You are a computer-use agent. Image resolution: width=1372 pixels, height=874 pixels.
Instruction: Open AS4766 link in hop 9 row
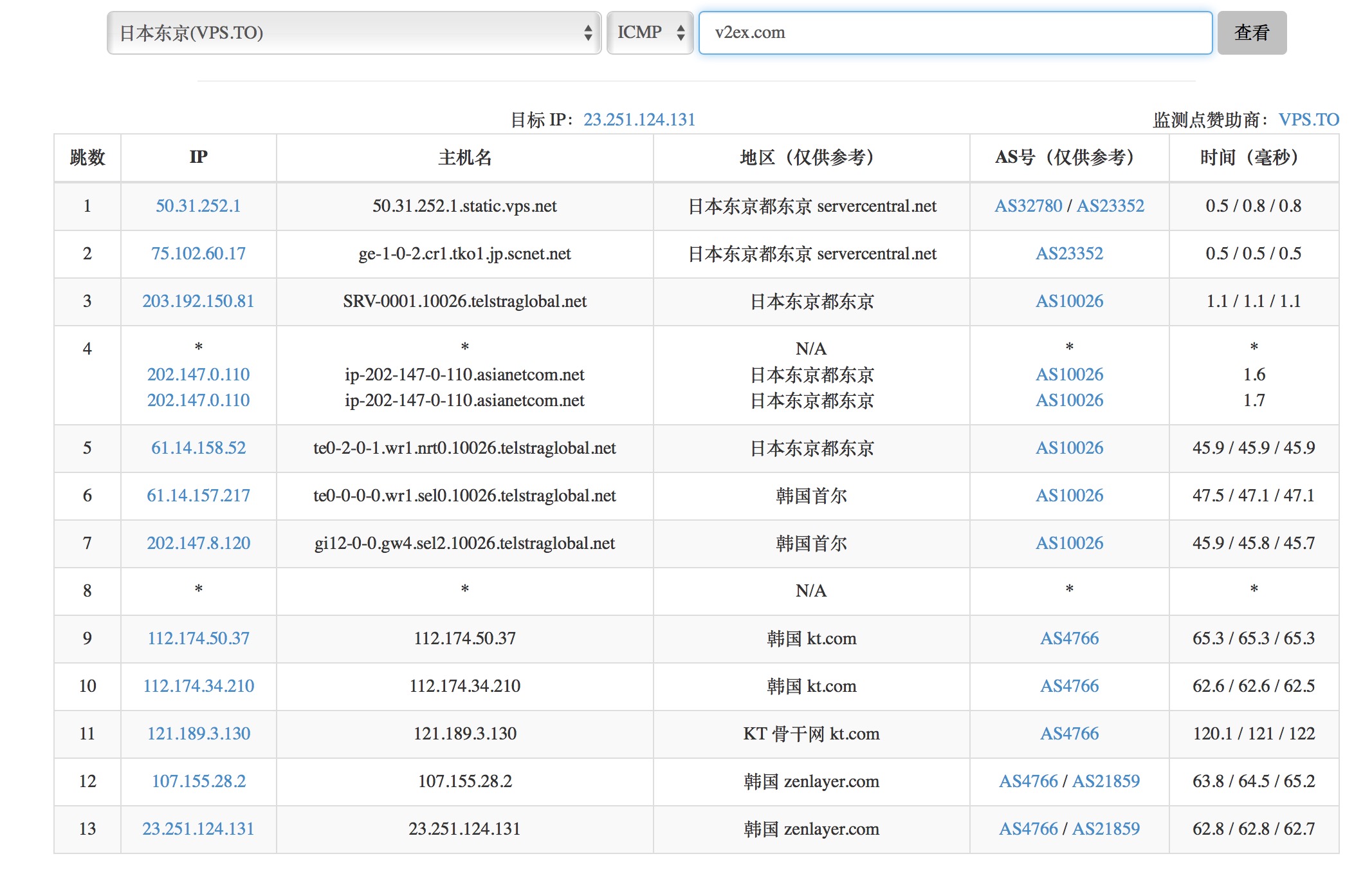point(1069,638)
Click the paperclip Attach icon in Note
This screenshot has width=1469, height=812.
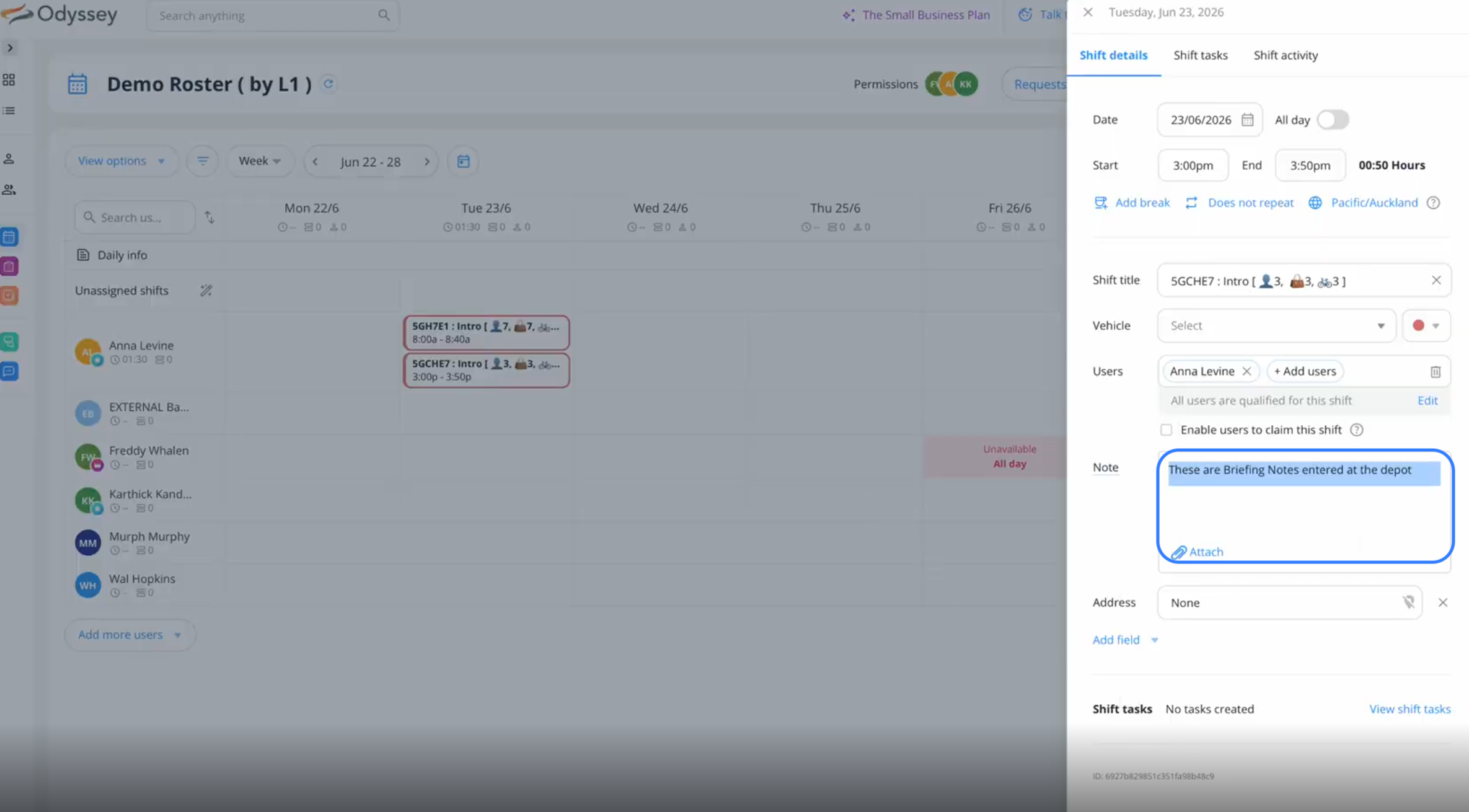point(1178,552)
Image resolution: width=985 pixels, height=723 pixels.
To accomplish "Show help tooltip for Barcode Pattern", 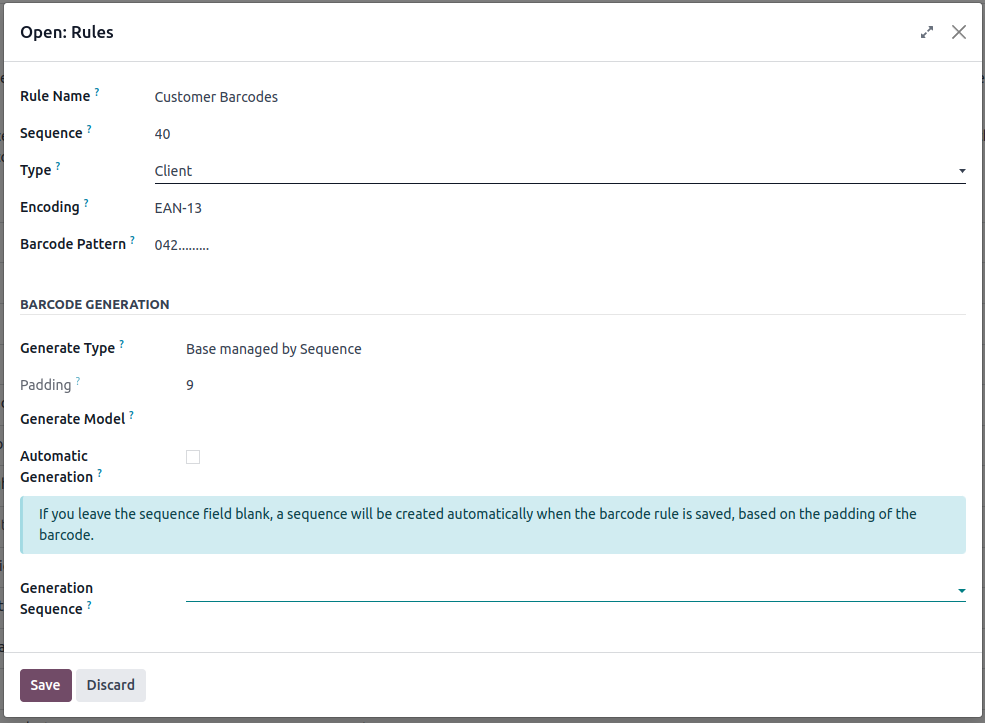I will [133, 240].
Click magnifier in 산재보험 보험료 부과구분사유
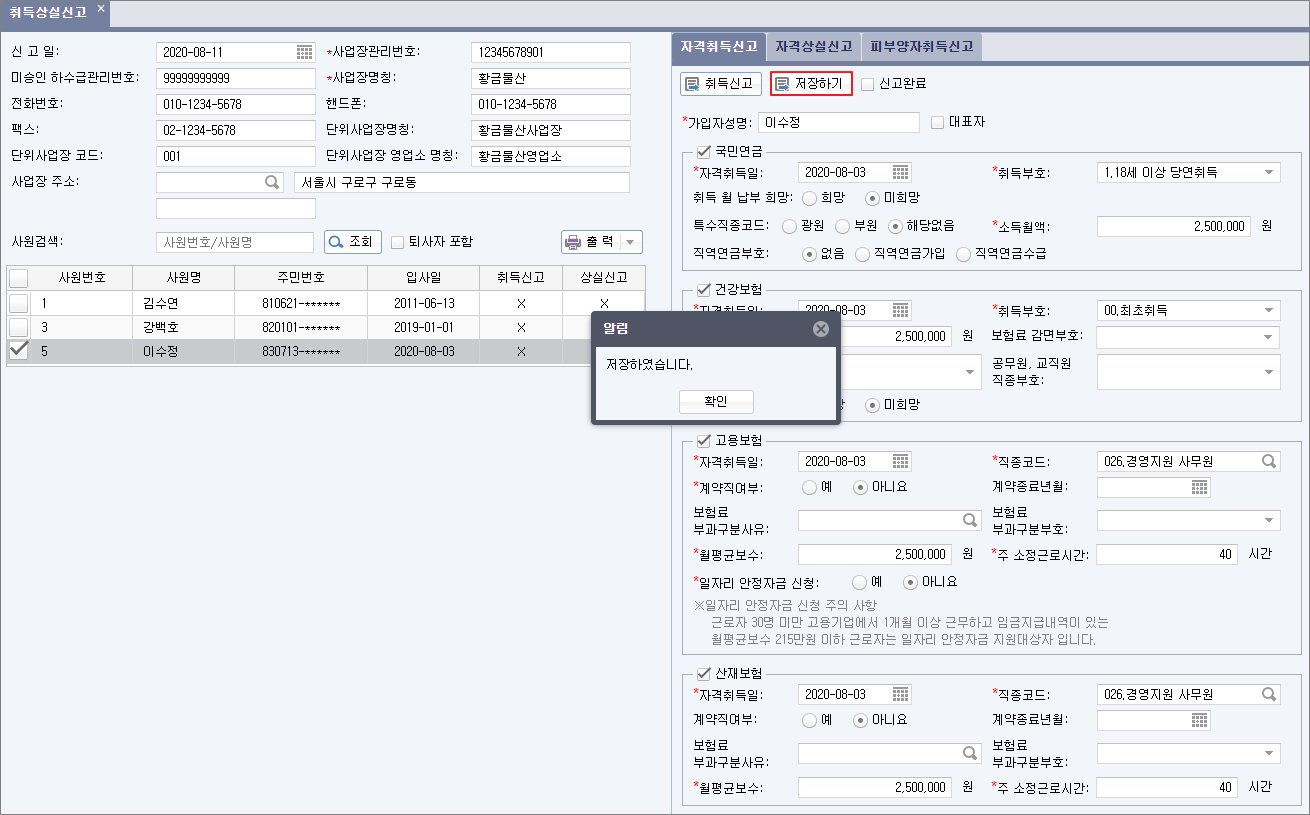 969,753
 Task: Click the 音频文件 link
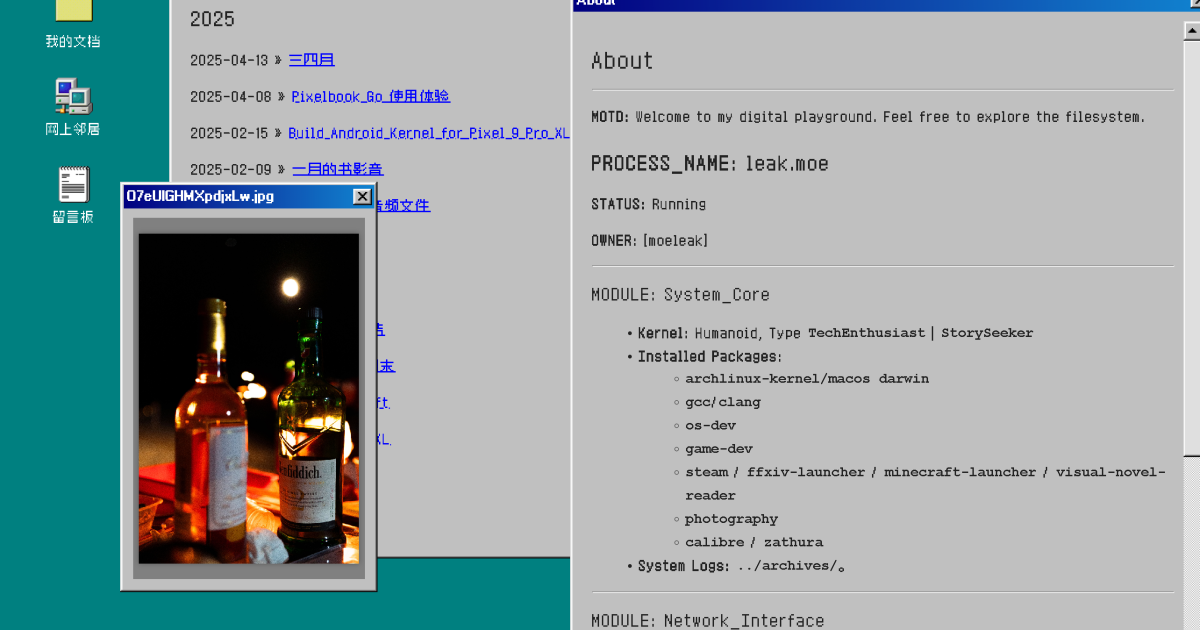pyautogui.click(x=404, y=205)
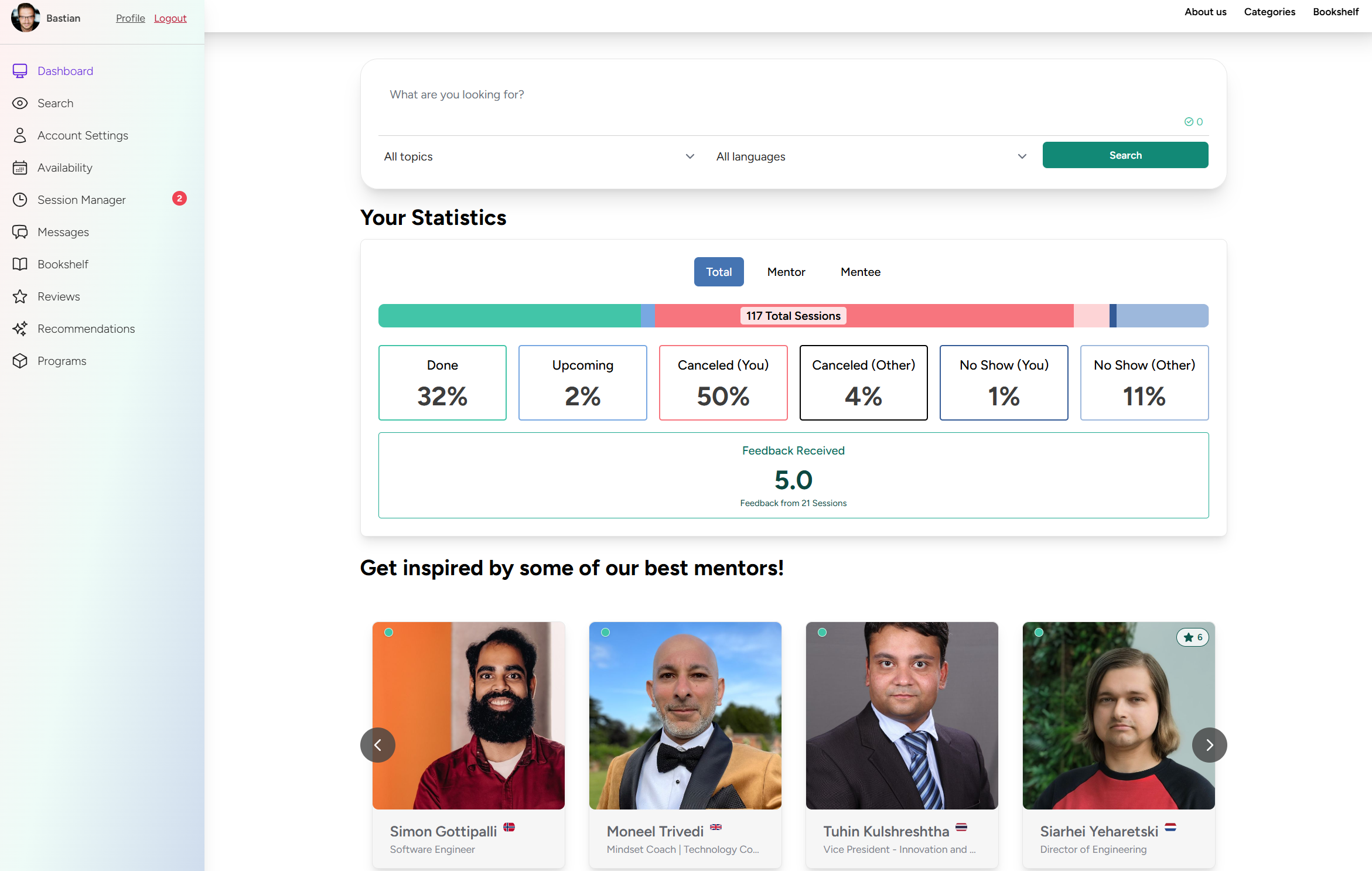
Task: Open Messages chat bubble icon
Action: pyautogui.click(x=20, y=232)
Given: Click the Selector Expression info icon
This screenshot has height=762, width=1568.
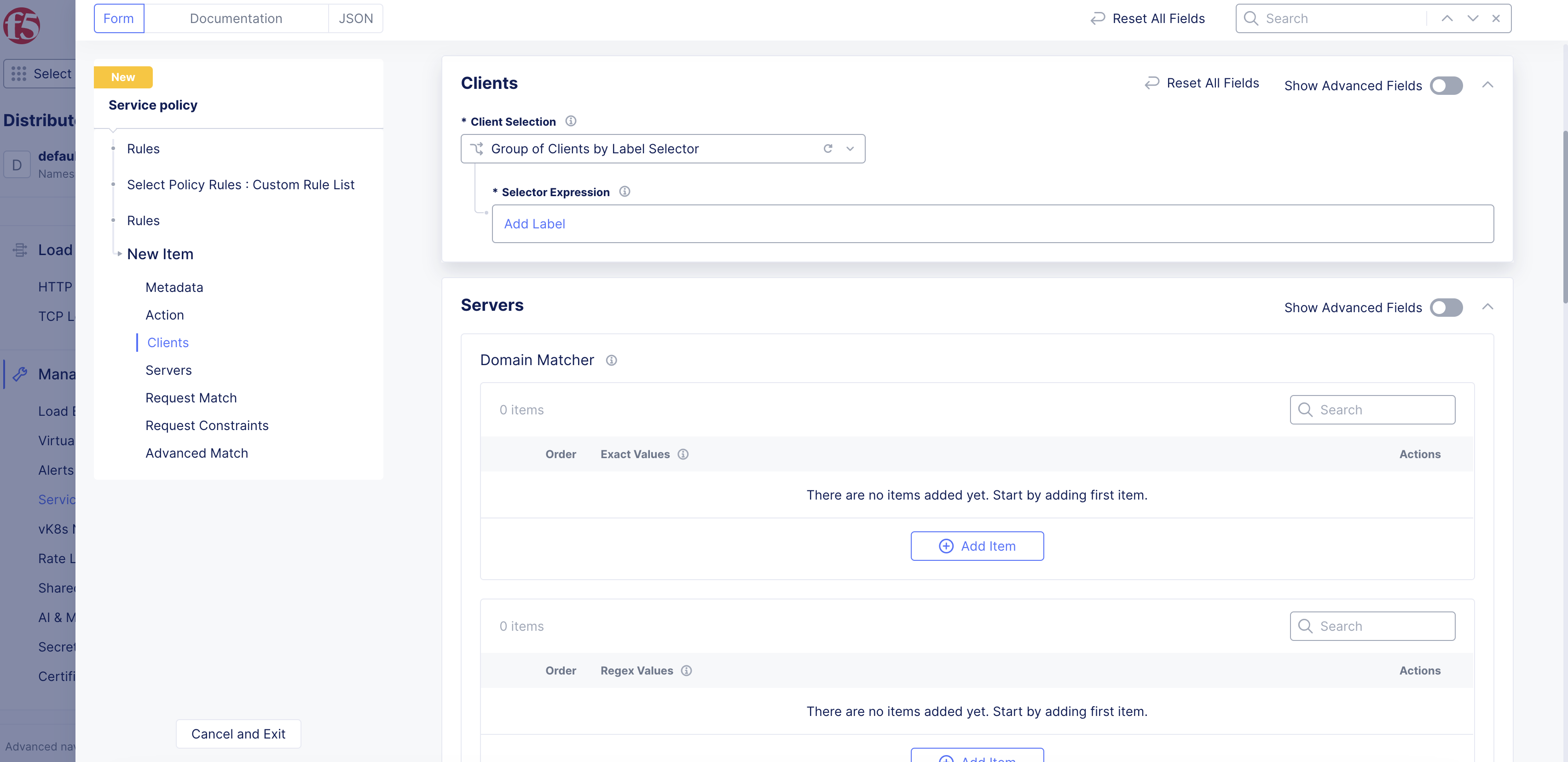Looking at the screenshot, I should click(625, 192).
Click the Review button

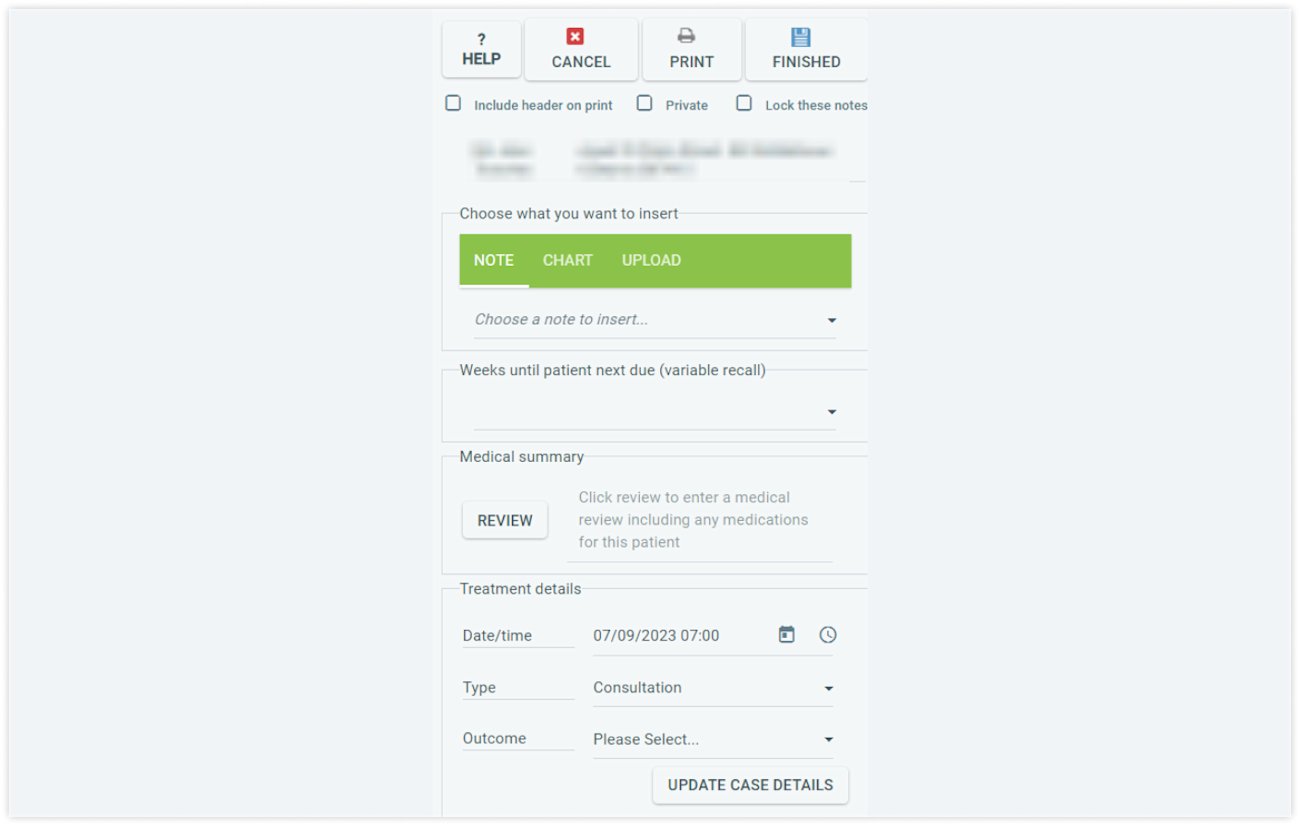point(505,520)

------------------------------

#### Prompt:
Convert the records, from their first line through the line containing "point(1178,552)" (inclusive), into a numbered list. Omit blank lines and leave the pictures out.

#### Solution to this problem:
1. You are a computer-use agent. Image resolution: width=1372 pixels, height=874 pixels.
2. Instruction: Open AS4766 link in hop 9 row
3. point(1069,638)
4. Click the paperclip Attach icon in Note
5. This screenshot has width=1469, height=812.
6. point(1178,552)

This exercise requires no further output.